A multi-bit ECC error on a kernel-owned page that the memory failure
handler cannot recover is currently swallowed: PG_hwpoison is set, the
event is logged, and the kernel keeps running.  The corrupted memory
remains accessible to the kernel and either drives silent data
corruption or surfaces seconds-to-minutes later as an apparently
unrelated crash.  In a large fleet that delayed, unattributable crash
turns into significant engineering effort to root-cause; in a kdump
configuration, by the time the crash happens the original error
context (faulting PFN, MCE/GHES record, page state) is long gone.
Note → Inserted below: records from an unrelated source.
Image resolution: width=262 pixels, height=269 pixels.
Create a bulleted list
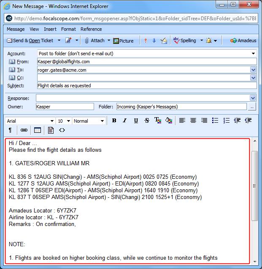point(215,121)
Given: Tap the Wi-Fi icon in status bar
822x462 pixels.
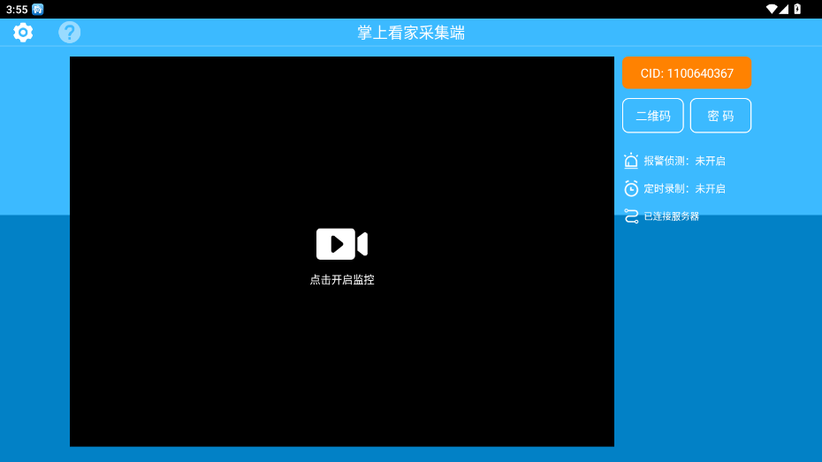Looking at the screenshot, I should 771,9.
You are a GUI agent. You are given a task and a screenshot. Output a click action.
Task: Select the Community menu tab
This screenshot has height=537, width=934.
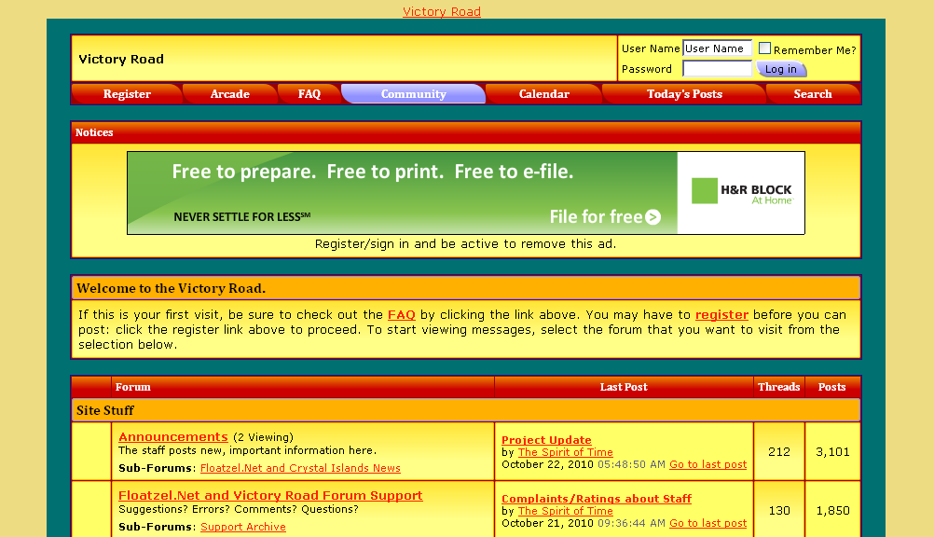coord(413,94)
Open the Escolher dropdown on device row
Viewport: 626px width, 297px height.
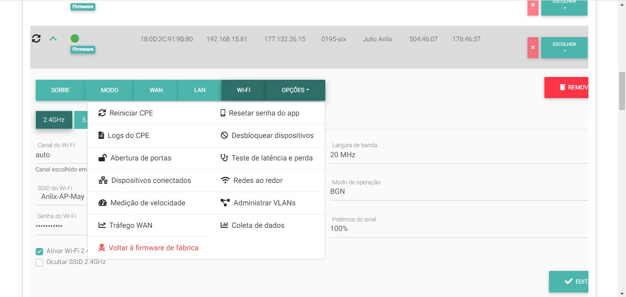564,48
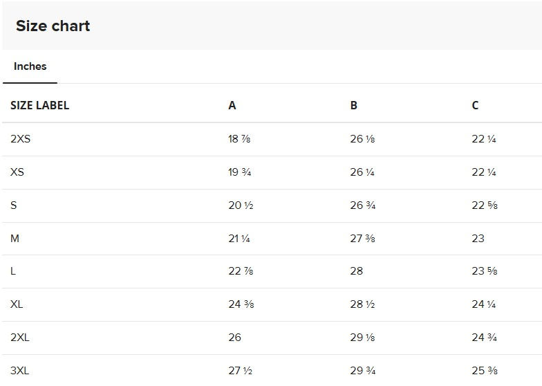
Task: Select the 26 ⅛ value for 2XS
Action: pyautogui.click(x=363, y=139)
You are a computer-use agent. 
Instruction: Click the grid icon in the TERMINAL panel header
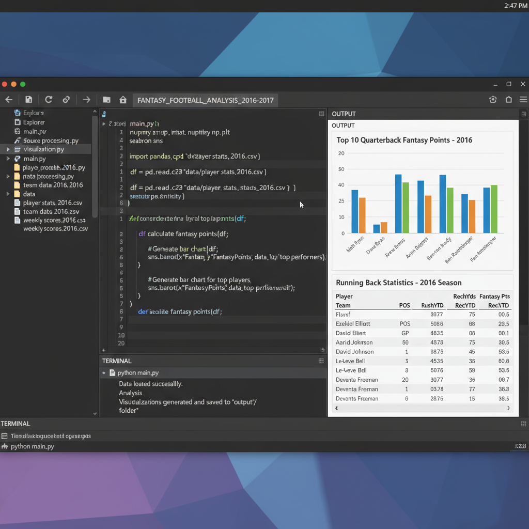point(321,361)
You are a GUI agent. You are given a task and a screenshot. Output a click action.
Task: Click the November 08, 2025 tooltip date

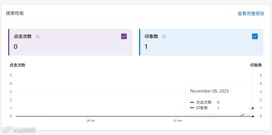[x=210, y=91]
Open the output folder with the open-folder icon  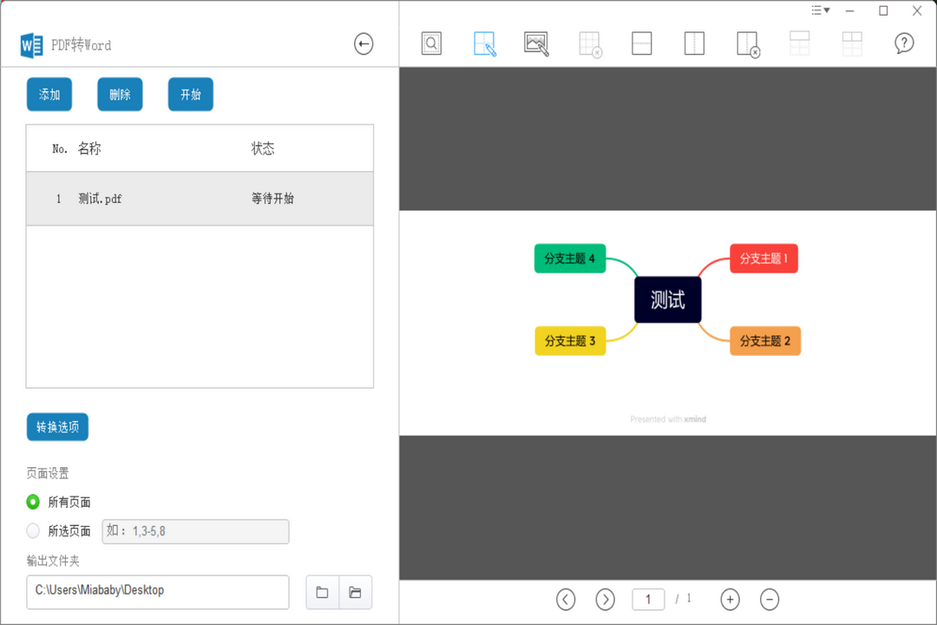(x=356, y=592)
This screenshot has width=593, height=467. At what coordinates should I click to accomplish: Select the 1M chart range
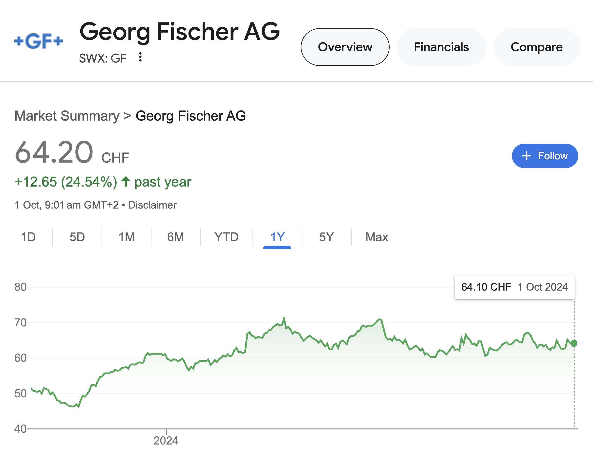127,237
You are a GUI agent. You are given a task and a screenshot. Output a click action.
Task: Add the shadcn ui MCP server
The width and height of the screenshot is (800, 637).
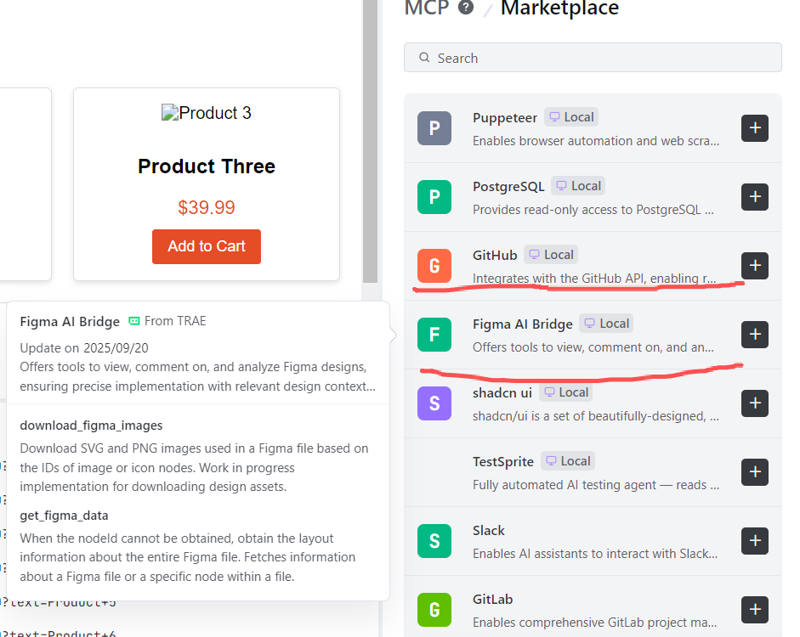[x=755, y=403]
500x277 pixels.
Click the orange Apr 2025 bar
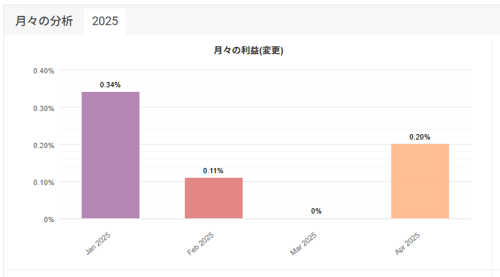click(420, 181)
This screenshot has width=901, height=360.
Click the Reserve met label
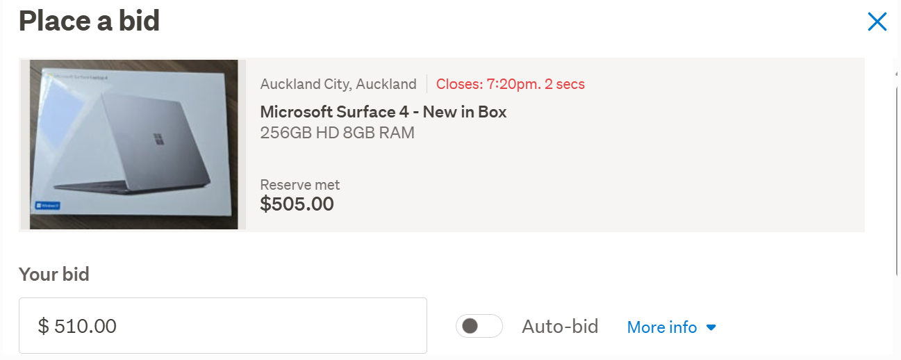pyautogui.click(x=299, y=185)

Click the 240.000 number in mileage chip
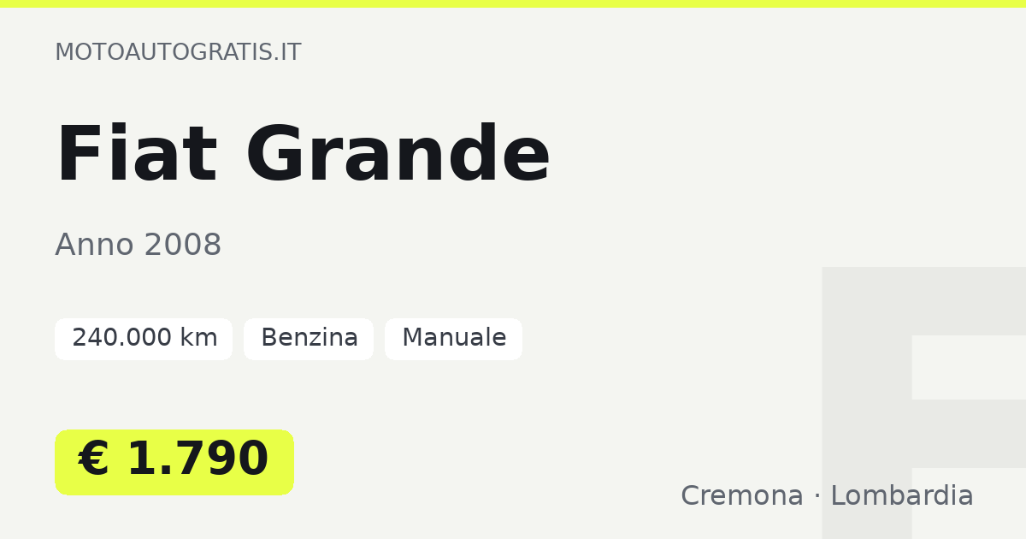click(122, 339)
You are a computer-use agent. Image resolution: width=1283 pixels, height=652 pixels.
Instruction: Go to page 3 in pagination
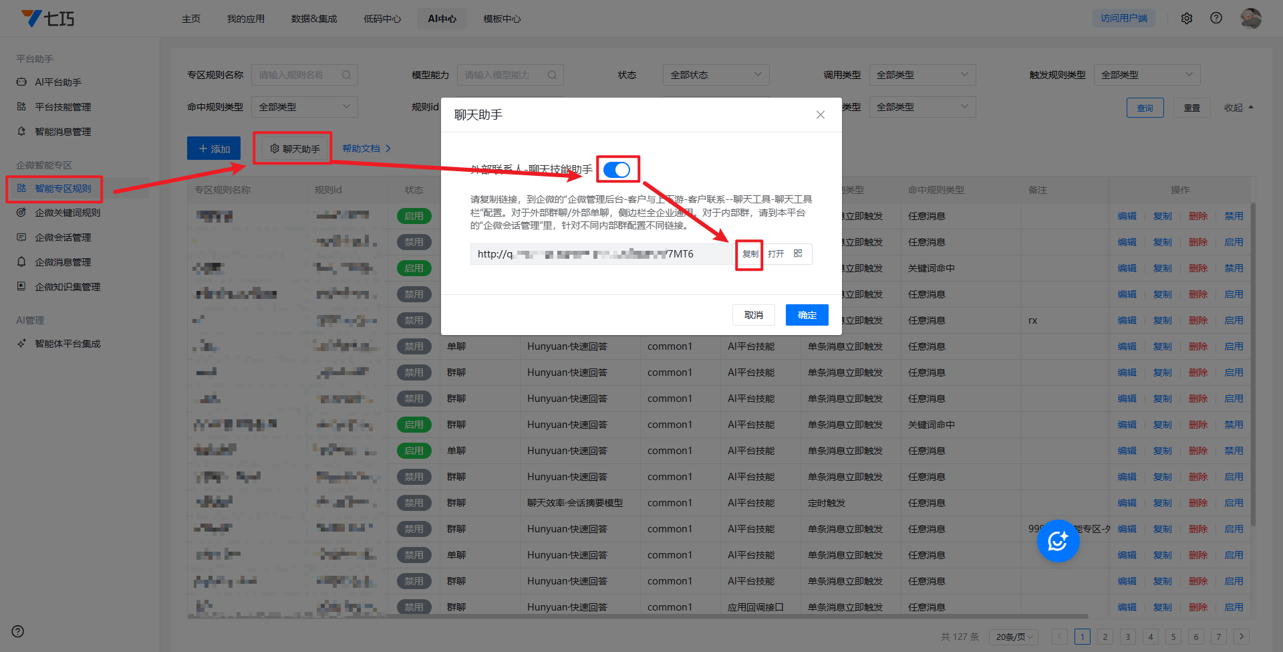point(1128,637)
This series adds an opt-in sysctl,
vm.panic_on_unrecoverable_memory_failure, that converts an
unrecoverable kernel-page hwpoison event into an immediate panic with
a clean dmesg/vmcore that still contains the original failure
context.  The default is disabled so existing workloads see no
change.

There is a selftest that test different cases, and I tested it using
the following variants:

  ┌─────────┬──────────┬───────────────────────────────────────────────────────────┐
  │ Variant │   PFN    │                          Result                           │
  ├─────────┼──────────┼───────────────────────────────────────────────────────────┤
  │ rodata  │ 0x2600   │ Panic with "Memory failure: 0x2600: unrecoverable page"   │
  ├─────────┼──────────┼───────────────────────────────────────────────────────────┤
  │ slab    │ 0x100032 │ Panic with "Memory failure: 0x100032: unrecoverable page" │
  ├─────────┼──────────┼───────────────────────────────────────────────────────────┤
  │ pgtable │ 0x100000 │ Panic with "Memory failure: 0x100000: unrecoverable page" │
  └─────────┴──────────┴───────────────────────────────────────────────────────────┘

Each one shows the same call trace, exactly the path the series builds:

  hard_offline_page_store
    → memory_failure
      → action_result
        → panic("Memory failure: %#lx: unrecoverable page")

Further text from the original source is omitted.